Behind the Scenes at the Museum by Kate Atkinson
I loved Life After Life (reviewed here), so I was eager to read other books by this author. Unfortunately, this one suffers from the first-novel syndrome of coming up with too many characters and too much detail about their lives, and then trying to force the book to have an overall plot by kludging in a Big Dramatic Twist that is too big and too clumsily handled to be believable. Combined with an irritating and uneven narrative voice, a staggering ignorance of biology that makes the opening pages all wrong, unlikeable characters, and “foreshadowing” of certain events that’s so ridiculously heavy I started to think of it as fore-bludgeoning, it produces a book that kept me reading (because I like enormous webs of characters) but also kept me ranting and rolling my eyes.
Many reviewers have criticized the first chapter narrated by an embryo who somehow understands everything happening outside her mother’s body and is able to comment wryly on it, yet somehow is totally unaware of something that ought to be obvious in her environment if the Big Dramatic Twist is to make any sense at all, and somehow grows up into a preschooler and then preteen who innocently reports on things that have meaning to the adult reader yet are totally over her head. I agree that all this is problematic, but my biggest indignation is with Ruby’s crowing, “I exist!” at the moment her father ejaculates–no, she doesn’t exist yet, no matter how pro-life you are; sperm take at least 30 minutes, usually hours or even days, to fertilize an egg! It’s equally ridiculous for Ruby’s mother to be experiencing nausea only 18 hours later; that doesn’t happen until at least two weeks after conception! It’s really hard to get into a book when the narrator starts out so self-important that–I mean, she doesn’t even–ow, my brain! Let’s just move on.
The Likeness by Tana French
This is the second book by this author, and the first also deals with homicide detectives in Ireland, and they’re even the same detectives, so you might think you need to read the first book first. In fact, that’s what my mother-out-law told me when she loaned me both books in 2011. However, having read them in order, it’s my opinion that nobody needs to read In the Woods because it’s a terrible book–that is, although it’s very compelling and a lot of the writing is great, it ultimately betrays you by leaving one mystery totally unsolved and wrapping up the other with an inane Mad I Tell You solution, jaw-droppingly sloppy detective work, and no justice done–and the “background” it provides for the story of The Likeness is adequately summarized within the text of The Likeness; now that I’ve re-read The Likeness without having In the Woods fresh in my mind, I can tell you with certainty that everything you need to know about “what went wrong with Operation Vestal” is given to you in this second book. So just read this one!
Cassie Maddox is a detective who previously created an alter-ego for undercover work, Lexie Madison. Now she’s called to the scene where Lexie Madison lies murdered. The victim looks a lot like Cassie and is carrying Lexie Madison’s identification, but who was she really, and who killed her? Cassie becomes Lexie again to find out.
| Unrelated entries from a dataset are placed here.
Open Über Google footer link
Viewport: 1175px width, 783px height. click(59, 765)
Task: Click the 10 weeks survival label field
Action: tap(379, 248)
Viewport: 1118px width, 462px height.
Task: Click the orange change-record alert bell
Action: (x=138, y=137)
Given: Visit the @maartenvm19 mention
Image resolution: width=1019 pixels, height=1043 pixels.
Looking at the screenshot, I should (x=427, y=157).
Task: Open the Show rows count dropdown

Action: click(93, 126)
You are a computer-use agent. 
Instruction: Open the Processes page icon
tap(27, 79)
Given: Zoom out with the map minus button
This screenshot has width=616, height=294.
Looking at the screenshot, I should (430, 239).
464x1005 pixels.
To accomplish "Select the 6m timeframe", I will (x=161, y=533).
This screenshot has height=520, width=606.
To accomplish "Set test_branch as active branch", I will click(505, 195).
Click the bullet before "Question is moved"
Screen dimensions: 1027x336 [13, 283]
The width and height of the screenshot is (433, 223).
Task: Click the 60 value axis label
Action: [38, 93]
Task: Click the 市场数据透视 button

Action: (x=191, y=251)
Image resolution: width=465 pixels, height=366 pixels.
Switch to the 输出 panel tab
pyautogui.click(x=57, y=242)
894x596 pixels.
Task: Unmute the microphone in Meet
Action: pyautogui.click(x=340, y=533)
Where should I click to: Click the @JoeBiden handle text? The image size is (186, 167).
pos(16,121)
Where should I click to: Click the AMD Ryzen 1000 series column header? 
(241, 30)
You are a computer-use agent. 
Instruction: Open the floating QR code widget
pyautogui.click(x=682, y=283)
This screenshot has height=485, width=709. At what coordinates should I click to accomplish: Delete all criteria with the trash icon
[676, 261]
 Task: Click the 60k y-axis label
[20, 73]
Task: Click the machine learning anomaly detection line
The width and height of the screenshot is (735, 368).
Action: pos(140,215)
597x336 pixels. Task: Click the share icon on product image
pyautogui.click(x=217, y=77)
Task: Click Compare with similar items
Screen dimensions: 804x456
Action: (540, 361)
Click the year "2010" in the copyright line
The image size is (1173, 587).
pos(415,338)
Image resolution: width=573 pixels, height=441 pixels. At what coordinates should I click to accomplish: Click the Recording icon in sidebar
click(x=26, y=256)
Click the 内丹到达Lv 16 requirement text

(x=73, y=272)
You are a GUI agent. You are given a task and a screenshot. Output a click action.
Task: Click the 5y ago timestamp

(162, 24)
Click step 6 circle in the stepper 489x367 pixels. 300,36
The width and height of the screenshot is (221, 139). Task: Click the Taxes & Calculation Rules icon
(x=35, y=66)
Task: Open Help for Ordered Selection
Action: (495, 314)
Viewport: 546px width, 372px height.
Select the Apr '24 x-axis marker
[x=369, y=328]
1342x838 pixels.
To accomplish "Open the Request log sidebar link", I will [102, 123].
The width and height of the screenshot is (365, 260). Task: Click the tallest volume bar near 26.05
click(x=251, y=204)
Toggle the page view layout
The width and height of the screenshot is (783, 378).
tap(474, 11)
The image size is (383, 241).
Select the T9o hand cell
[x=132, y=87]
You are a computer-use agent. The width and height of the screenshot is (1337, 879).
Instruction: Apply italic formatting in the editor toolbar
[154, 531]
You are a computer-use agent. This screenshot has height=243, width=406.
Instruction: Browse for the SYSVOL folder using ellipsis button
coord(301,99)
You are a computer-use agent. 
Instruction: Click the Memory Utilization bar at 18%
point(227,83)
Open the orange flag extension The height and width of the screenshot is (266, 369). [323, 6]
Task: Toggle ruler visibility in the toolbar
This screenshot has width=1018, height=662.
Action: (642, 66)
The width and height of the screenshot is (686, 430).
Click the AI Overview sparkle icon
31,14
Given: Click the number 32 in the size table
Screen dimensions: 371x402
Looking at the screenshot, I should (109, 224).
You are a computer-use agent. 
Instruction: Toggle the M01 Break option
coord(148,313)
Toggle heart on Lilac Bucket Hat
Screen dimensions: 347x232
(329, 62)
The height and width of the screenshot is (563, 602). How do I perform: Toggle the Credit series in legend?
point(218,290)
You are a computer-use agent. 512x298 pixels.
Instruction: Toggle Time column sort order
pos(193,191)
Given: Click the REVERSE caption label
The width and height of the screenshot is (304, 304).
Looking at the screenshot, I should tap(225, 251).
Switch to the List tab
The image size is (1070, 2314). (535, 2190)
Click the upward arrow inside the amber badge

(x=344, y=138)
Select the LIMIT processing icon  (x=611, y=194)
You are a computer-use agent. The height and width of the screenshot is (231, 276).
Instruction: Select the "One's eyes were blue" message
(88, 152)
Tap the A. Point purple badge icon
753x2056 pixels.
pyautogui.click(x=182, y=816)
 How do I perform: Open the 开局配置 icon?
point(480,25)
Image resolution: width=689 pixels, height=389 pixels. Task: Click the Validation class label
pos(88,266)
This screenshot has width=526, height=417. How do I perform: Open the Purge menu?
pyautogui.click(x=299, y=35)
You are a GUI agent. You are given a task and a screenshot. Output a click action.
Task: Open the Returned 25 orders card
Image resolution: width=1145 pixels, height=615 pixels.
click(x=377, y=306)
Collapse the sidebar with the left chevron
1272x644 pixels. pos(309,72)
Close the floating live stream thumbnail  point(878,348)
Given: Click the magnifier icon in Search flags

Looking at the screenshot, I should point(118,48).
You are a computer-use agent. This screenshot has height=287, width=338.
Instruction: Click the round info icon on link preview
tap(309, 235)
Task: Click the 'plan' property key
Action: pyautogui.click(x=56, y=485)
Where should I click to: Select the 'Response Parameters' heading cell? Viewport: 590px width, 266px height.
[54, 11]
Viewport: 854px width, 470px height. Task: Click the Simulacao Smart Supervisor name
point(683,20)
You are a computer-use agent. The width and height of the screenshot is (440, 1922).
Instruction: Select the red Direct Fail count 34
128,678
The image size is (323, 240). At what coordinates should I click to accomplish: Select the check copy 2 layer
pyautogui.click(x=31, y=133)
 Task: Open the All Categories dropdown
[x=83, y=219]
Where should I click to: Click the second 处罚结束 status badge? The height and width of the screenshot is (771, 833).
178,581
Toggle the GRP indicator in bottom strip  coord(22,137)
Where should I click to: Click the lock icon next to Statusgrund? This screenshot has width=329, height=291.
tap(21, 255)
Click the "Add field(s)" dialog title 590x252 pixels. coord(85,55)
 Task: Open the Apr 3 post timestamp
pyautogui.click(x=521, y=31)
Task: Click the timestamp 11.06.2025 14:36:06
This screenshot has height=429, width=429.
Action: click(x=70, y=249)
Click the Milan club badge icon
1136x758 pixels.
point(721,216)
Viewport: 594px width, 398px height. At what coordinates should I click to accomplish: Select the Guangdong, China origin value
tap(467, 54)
This book is more enjoyable if you think of it as a “psychological thriller novel” than if you expect a “police procedural mystery.” Cassie is excessively entranced with the process of becoming Lexie and living her life, and this twists her sense of how to proceed with the case. She makes some highly questionable decisions. There are places where her reasoning doesn’t quite make sense, and places where the pacing drags and the book is just too wordy, but overall this is a page-turner that I enjoyed very much on both the first and the second reading.